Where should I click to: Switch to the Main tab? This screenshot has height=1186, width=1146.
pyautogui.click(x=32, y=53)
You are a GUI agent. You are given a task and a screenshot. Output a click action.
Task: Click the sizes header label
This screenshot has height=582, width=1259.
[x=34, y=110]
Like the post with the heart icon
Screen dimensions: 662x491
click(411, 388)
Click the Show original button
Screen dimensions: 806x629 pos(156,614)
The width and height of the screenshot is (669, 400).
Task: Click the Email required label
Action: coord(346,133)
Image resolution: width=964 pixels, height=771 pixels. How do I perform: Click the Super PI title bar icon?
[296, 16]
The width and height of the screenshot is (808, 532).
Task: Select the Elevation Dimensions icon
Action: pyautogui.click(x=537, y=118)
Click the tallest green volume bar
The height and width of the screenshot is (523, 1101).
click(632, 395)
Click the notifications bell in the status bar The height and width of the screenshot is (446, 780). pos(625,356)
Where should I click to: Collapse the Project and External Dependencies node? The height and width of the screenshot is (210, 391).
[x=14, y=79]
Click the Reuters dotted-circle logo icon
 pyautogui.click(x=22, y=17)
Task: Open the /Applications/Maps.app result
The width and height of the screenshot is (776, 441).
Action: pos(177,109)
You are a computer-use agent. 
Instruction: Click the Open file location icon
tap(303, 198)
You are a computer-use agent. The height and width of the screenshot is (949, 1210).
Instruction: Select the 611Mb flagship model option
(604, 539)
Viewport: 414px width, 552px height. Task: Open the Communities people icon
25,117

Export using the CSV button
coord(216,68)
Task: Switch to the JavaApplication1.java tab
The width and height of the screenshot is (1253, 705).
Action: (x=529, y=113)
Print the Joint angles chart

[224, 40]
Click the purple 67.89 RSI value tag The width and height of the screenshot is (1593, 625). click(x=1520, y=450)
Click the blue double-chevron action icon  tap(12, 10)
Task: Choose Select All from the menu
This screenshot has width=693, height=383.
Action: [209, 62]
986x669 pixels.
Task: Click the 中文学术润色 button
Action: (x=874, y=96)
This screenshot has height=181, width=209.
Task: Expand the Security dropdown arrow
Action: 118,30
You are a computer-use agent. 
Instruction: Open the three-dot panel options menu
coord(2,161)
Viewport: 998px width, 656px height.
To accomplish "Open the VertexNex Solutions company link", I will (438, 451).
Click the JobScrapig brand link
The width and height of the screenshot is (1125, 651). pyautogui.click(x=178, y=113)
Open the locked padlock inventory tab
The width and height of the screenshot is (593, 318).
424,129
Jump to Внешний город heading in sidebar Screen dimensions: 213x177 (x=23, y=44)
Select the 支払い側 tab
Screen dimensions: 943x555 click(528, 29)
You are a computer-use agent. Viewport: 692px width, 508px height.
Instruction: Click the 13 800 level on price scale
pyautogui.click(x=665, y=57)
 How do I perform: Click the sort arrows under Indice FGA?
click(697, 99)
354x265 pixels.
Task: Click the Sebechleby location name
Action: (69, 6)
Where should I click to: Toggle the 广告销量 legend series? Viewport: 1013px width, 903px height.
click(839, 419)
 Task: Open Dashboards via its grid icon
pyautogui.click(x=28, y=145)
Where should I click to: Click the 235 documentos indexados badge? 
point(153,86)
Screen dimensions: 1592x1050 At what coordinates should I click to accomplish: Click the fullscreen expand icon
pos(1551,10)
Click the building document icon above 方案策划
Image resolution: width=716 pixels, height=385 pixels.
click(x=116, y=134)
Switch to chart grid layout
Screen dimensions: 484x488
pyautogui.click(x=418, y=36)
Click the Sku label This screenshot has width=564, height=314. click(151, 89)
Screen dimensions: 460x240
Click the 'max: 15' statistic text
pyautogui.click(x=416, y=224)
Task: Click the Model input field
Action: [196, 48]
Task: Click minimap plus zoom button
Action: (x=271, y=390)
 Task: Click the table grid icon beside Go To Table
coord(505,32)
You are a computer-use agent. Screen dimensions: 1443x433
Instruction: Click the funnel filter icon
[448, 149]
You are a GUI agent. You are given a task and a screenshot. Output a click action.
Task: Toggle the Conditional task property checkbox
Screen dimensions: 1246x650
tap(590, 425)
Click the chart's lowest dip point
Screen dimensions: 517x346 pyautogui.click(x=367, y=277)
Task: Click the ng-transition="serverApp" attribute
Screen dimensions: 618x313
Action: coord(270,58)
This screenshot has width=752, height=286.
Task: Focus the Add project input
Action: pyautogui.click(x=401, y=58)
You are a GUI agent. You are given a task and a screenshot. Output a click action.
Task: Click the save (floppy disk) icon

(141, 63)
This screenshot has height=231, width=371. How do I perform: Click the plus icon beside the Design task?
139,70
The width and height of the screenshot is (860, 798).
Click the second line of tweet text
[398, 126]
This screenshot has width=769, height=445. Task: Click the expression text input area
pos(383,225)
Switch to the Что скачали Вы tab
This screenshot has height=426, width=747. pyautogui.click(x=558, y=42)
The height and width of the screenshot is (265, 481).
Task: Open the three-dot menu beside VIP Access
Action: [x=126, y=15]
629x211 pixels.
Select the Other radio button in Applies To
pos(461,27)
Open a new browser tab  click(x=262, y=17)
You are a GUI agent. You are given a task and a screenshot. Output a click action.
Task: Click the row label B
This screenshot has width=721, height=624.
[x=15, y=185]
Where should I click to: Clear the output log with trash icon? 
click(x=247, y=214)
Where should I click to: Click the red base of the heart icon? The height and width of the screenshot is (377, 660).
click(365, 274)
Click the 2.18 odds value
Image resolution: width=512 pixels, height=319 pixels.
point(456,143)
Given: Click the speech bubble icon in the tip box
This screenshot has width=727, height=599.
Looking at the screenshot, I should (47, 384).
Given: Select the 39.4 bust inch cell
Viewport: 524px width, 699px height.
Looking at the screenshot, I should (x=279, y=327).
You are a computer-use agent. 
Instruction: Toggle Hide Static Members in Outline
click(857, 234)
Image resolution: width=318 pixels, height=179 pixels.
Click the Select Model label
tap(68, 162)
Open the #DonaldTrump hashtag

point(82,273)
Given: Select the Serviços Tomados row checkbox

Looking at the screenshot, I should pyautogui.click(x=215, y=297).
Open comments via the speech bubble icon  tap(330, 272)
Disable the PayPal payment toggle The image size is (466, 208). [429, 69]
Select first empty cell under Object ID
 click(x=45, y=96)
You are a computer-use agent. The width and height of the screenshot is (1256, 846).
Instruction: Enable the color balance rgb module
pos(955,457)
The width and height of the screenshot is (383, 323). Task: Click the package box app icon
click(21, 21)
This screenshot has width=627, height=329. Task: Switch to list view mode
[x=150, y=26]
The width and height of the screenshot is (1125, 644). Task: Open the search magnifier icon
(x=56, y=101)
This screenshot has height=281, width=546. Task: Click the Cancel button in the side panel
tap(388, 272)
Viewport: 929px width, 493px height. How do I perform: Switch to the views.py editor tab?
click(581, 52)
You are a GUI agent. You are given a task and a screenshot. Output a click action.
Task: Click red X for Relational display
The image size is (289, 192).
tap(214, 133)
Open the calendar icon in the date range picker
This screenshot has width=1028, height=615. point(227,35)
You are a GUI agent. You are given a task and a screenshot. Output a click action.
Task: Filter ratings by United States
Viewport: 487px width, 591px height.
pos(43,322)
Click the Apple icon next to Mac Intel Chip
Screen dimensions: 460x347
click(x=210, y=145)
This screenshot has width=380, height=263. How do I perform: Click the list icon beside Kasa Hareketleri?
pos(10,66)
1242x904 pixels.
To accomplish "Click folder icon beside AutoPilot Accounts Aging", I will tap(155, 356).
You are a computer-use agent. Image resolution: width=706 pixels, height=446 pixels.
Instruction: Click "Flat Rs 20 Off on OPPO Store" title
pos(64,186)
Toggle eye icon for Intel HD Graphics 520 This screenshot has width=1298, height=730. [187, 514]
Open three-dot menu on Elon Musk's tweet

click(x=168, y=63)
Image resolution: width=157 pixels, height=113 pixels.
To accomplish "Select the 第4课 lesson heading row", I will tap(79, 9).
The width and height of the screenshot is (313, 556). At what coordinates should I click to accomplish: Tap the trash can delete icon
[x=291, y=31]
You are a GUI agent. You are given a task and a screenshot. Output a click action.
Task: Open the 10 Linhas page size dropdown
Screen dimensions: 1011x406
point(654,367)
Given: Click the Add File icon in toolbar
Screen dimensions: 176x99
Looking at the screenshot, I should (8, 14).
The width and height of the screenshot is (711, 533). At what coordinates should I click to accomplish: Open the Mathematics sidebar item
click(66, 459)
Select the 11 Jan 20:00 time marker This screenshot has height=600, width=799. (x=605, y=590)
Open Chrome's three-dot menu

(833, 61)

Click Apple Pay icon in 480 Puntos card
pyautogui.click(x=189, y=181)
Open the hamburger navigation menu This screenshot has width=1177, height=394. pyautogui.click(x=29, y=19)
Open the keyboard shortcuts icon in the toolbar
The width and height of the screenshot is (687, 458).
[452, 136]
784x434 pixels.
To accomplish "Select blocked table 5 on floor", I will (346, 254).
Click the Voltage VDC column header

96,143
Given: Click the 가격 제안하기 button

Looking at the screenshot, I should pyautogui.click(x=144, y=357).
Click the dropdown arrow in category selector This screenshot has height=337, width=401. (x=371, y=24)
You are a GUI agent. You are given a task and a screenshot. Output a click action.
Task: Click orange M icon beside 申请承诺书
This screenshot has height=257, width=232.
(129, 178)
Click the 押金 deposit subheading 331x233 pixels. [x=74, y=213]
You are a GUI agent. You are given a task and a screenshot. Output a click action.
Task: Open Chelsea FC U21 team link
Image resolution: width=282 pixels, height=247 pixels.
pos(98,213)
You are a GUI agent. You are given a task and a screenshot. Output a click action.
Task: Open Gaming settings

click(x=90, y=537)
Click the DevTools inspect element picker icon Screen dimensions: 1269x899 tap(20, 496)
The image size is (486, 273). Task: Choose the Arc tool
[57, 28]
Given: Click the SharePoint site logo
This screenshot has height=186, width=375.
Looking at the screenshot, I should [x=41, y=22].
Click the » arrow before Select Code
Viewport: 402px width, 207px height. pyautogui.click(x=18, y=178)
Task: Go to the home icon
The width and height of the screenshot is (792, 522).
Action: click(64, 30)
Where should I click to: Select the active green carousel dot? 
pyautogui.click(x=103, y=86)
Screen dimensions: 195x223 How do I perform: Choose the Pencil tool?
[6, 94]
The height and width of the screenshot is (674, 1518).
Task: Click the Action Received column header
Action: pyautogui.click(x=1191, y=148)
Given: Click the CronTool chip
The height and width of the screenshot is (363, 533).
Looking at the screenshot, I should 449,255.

= = = = =

**Task directions:**
Count how many lines in the listing contain the string "toolbar". Only that number should be given.

**Response area:**
2